Here's a news item from the Associated Press and the Lewiston Tribune: LEWISTON, Idaho (AP) — State officials say cleanup crews are finally done removing massive rolls of unprocessed toilet paper that spilled off a truck and were lodged for weeks in the upper Lochsa River. Idaho Department of Environmental official John Cardwell says teams yanked out the final remnants of the rolls last weekend when lower river flows made the work more manageable. The Lewiston Tribune reports (http://bit.ly/nbXqTf ) crews wrapped the rolls with a reinforced mesh before they were pulled out by a tow truck. Earlier attempts to pull out the paper was called off when the paper started disintegrating, creating an even bigger mess in the stream. The landed in the water after a truck hauling the load along U.S. Highway 12 slid into the river. The driver was cited for inattentive driving.
Opponents of giant megaloads of oil equipment traveling on north-central Idaho's scenic U.S. Highway 12 have filed “exceptions” with the Idaho Transportation Department to the decision of a state hearing officer recommending issuing permits for 200-plus loads. “The director should reject the hearing officer's proposed findings, conclusions and recommendations because the hearing officer applied an improper legal standard, erroneously assumed the petitioners had stipulated to certain facts, and reached conclusions contradicted by the record,” argue the opponents, who include residents and business owners along the route.
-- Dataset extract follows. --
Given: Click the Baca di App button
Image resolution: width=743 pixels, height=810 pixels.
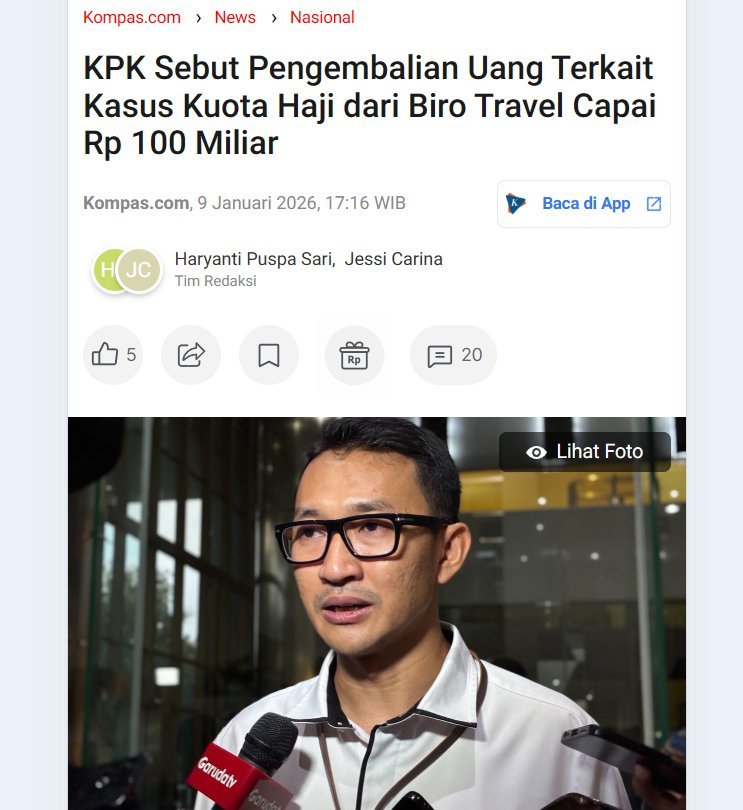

The “exceptions” filing, which followed the hearing officer's rejection of the opponents' motion for reconsideration of his decision, goes to ITD chief Brian Ness, who then decides whether or not to grant the exceptions and makes a final decision; that final decision would be appealable in court. The prospect of megaloads on Highway 12 also is facing obstacles in Montana, where a judge partially granted a preliminary injunction against permits for the Montana portion of the route. In the meantime, Imperial Oil/ExxonMobil has reduced some of the loads in size to send them by freeway instead, and proposed a new route from the Port of Pasco through Spokane, Coeur d'Alene and Butte on U.S. Highway 395, I-90 and I-15 to get the equipment up to Canada. You can read the exceptions filing here; it asks Ness to reverse and remand the contested case for a new hearing.
It turns out that 50 Imperial Oil/ExxonMobil megaloads already have arrived at the Port of Pasco, where they're awaiting approval to travel up U.S. Highway 395 to I-90 at Spokane, then east on I-90 through Coeur d'Alene to Montana and north on I-15 to Canada. The Washington Department of Transportation is in the final stages of reviewing the application, which it received six weeks ago and calls for shipping 98 modified megaloads along the Washington route, headed for the Alberta oil sands in Canada. Exxon spokeswoman Cynthia Bergman White said the loads of oil equipment now in Pasco are full-sized modules, but are bolted together in a way that should ease their disassembly. The reduced-size loads that travel on freeways would be up to 15 feet 10 inches tall, 24 feet wide and 208 feet long, and weigh up to 345,000 pounds.
Washington Department of Transportation spokesman Bill Legg said there are no fixed structures along the route that would impede the loads; road construction schedules are being checked and bridge and pavement capacities compared. “We move a lot of superloads through the state - these are not unusual at all,” Legg said. “We move over 7,000 superloads a year in Washington, so this is part of our business.”